_ФРАГМЕНТ ДОКУМЕНТА_
————

ТЕАТР ОДНОГО ПОЭТА
Илья АБЕЛЬ
Драматургия Бродского составляет, собственно говоря, всего четыре названия. Это оригинальные его пьесы «Мрамор» и «Демократия!», а также переводы пьесы английского драматурга Тома Стоппарда «Розенкранц и Гильденстерн мертвы» и пьесы ирландца Брендана Биэна «Говоря о веревке». Все они были опубликованы после эмиграции Бродского из СССР. Очевидно, что работа над текстом «Говоря о веревке» начата в СССР, а последняя редакция перевода сделана была много позже. Он даже предлагал ее для публикации в журнале «Иностранная литература», где она и вышла зимой 1995, за года до смерти поэта. (Любопытно здесь благостное послесловие от редакции журнала, где говорится о том, что Бродский прислал текст пьесы до отъезда из СССР, а специально для публикации все переработал практически через четверть века.)
Понятно, что интерес к драматургии Бродского есть и в современной России, но прорывов здесь пока не случалось, что закономерно, поскольку речь идет не только о драматическом произведении, а о поэтическом театре. А это требует особого подхода. Нельзя же, например, драмы Пушкина или Цветаевой ставить только в контексте реалистической традиции.
В смысле интерпретаций больше всего повезло произведению Стоппарда, которое наиболее органично вписалось в российскую театральную жизнь. Связано это, в принципе, с интересом к творчеству именно этого драматурга в наших пенатах.

————

_РАЗДЕЛ ДАННЫХ_
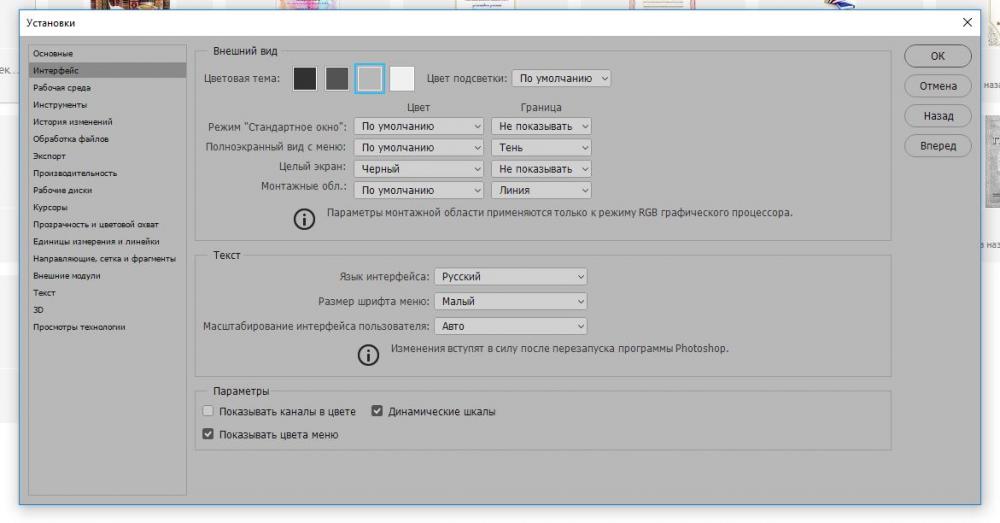Uncheck Динамические шкалы checkbox

pyautogui.click(x=377, y=411)
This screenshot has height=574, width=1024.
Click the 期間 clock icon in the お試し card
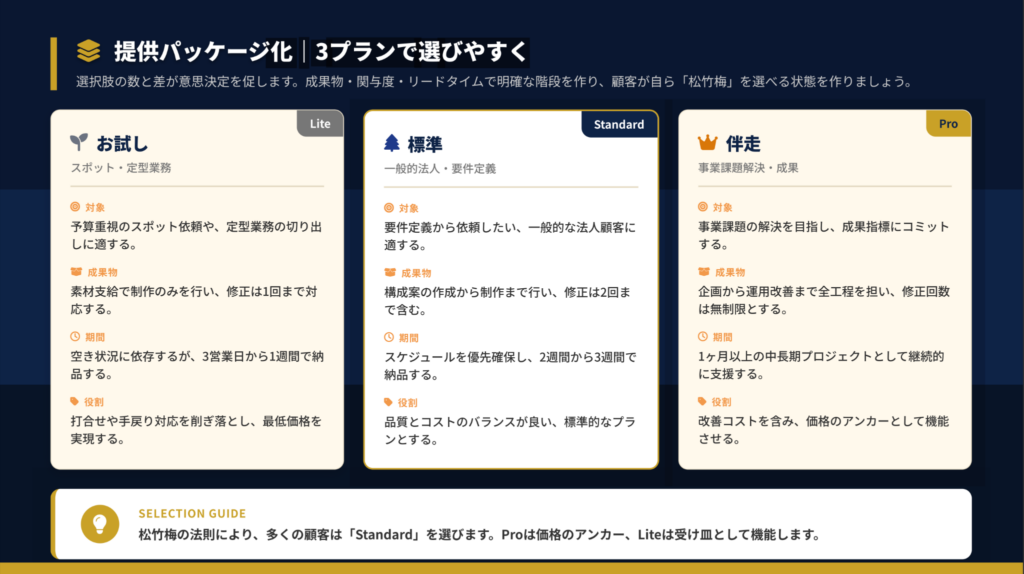[76, 337]
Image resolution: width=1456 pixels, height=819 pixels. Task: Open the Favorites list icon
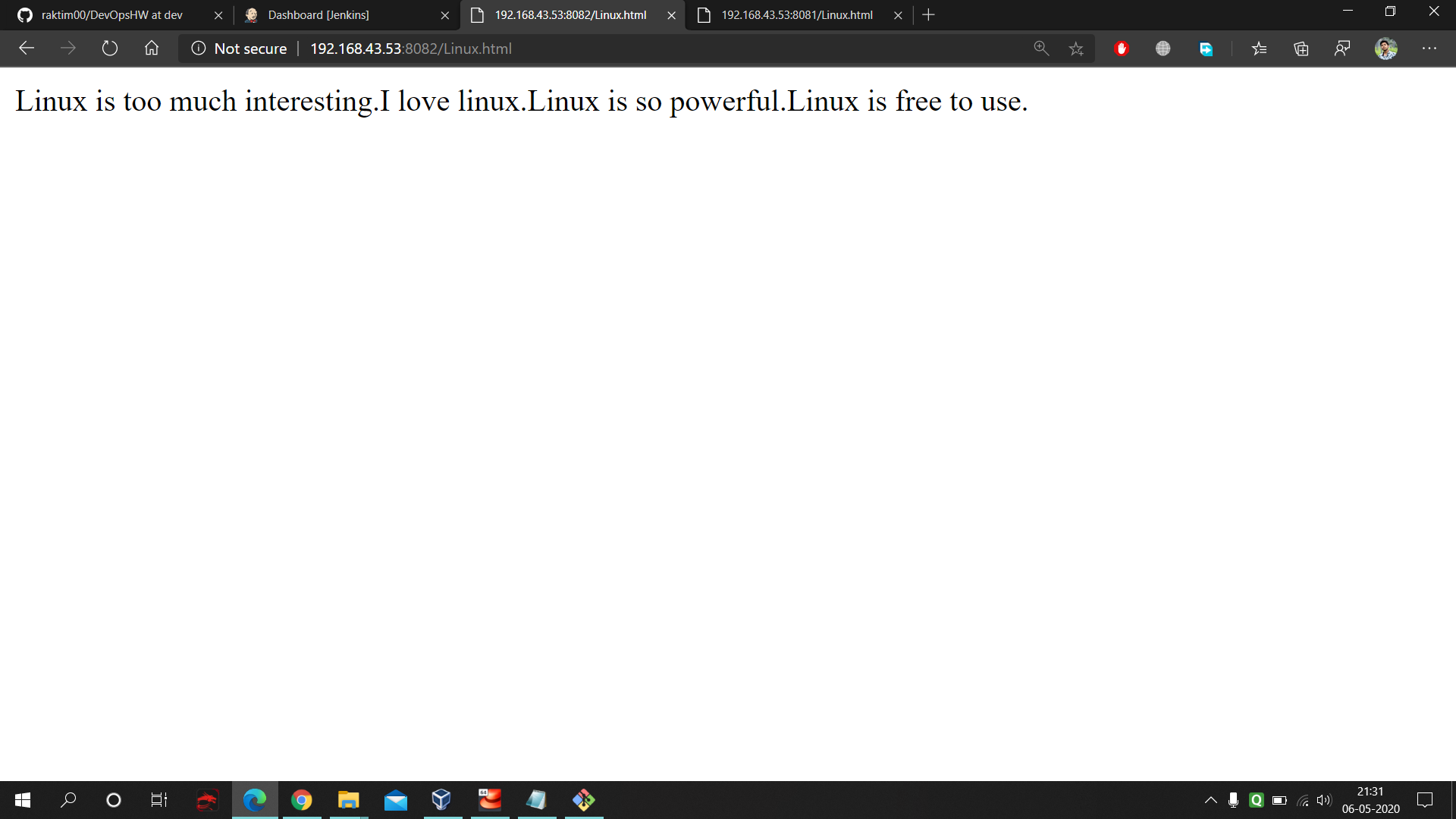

————

_УСЛОВИЯ ЗАДАНИЯ_
Ответьте на вопросы по фрагменту о драматургии Бродского:
1. Из скольких названий, собственно говоря, состоит драматургия Бродского?
2. В каком журнале был опубликован перевод пьесы «Говоря о веревке»?
3. Какому произведению больше всего повезло в смысле интерпретаций?

_ОТВЕТ К УПРАЖНЕНИЮ_
1. Из четырех названий.
2. В журнале «Иностранная литература».
3. Пьесе Тома Стоппарда «Розенкранц и Гильденстерн мертвы».